Penulis Jlitheng
Saya mohon maaf, kalau kemarin saya hadir dalam sosialisasi apepe 2022. Beberapa sahabat mengajak saya hadir dengan mengirim tiket undangan zoom.
Beberapa jam sebelumnya, dari sahabat lama yang tak lagi jumpa, saya dikirimi video ceramah KH Duri Asyari. Pesan-pesannya mengena dan menggugah.
Beliau memberi tips cara menjadi pembawa pesan yang baik. Dengan gaya guyon maton, “ngopo bathuk nggone nduwur lambe” (letak kening di atas bibir), beliau berpesan, apapun yang ingin kau katakan atau lakukan, pikirlah terlebih dahulu, agar pesan yang terucap lewat kedua bibir itu efektif, tepat sasaran, menggugah, dan mencegah terjadinya salah ucap, “waton greng nanging tanpo isi” alias presentasi yang miskin pesan.
Intinya mirip dengan yang disampaikan oleh bobotoh skks di hadapan lebih dari 180 peserta sosialisasi apepe kemarin. Kriteria retret agung yang berhasil terletak pada dampaknya, menggugah umat untuk bertindak makin baik. Maka, pikirkanlah terlebih dahulu sebelum kau ucapkan dan lakukan. Ora waton (tidak sekadar).
Di hadapan 125 pewarta sabda di Timika, enam tahun yang lalu, atas undangan Bimas Katolik, saya memberi tips sederhana agar mudah diingat dan dicerna oleh para pewarta sabda itu. Judulnya, ENAK.
(E) Elingen. Selalu ingat tujuan utama pewartaan kita. Mewartakan Tuhan dan melayani umat-Nya. Ora waton artinya harus makin jelas kita pahami
(N) Nalaren. Ungat selalu, siapa umat yang kau layani. Apa problematika yang kini mereka hadapi sehari-hari. Misalnya, dulu tidak miskin kini jadi miskin karena pandemi. Apa yang dapat kita lakukan untuk membantu mereka? Apa yang akan kita lakukan untuk membantu umat itu bangkit kembali?
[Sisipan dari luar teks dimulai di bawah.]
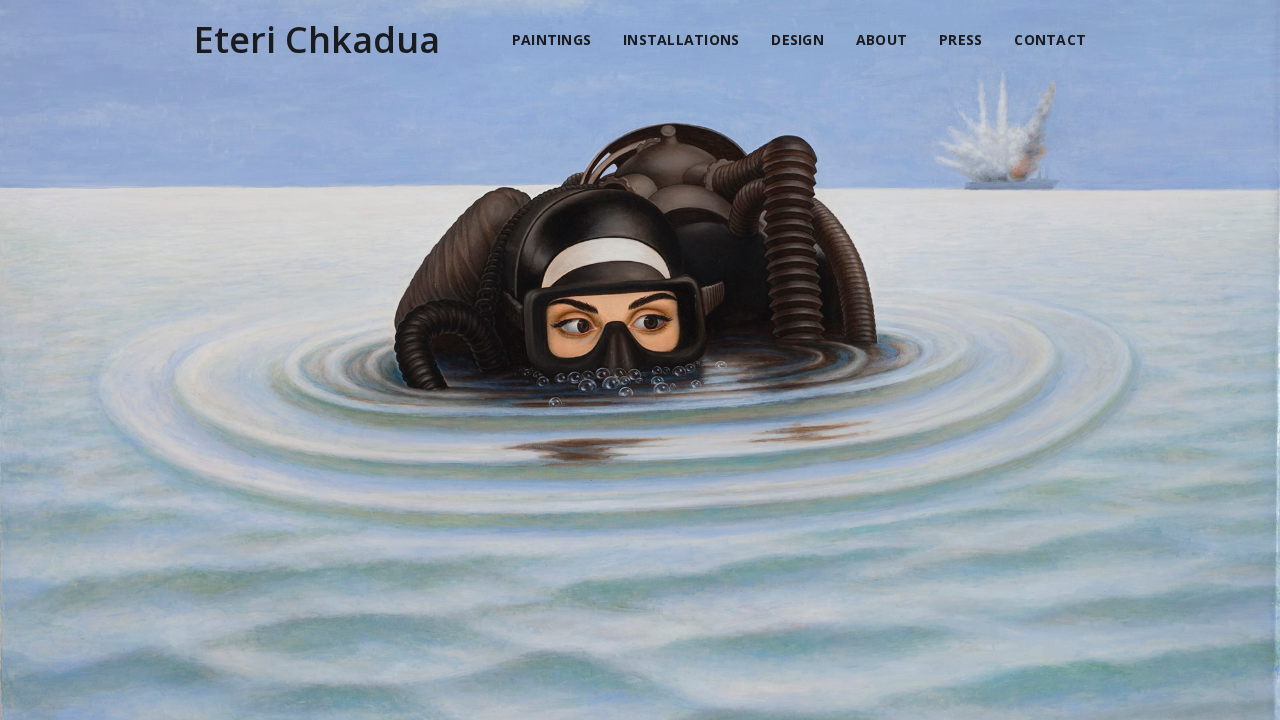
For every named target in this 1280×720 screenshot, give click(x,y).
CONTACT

Ora waton tumindak. Prinsipnya harus dengan empathy
(A) Ajaken. Ingat selalu, seorang pewarta itu abdi Tuhan dengan membantu umat. Maka sejauh mungkin umat harus terlibat. Diajak untuk bersama-sama menjalani kehendak Tuhan
(K) Kangen. Selalu ingat, agar apapun yang kau katakan dan lakukan itu bersifat long-term, unforgettable, ngangeni alias ingin segera berjumpa kembali dalam ikatan kasih persaudaraan.
Ending jumpa di Timika kala itu kami balut dengan tembang romantis “Kemesraan ini, janganlah cepat berlalu…” dan tiba-tiba larilah seorang ibu pendamping sekolah minggu… “Bapak… jangan lupakan kami.”
Kembali saya berlutut dan bersujud: “Terima kasih Tuhan untuk berkat-Mu ini.”
Salam sehat dan bersyukurlah jika mampu berbagi cahaya.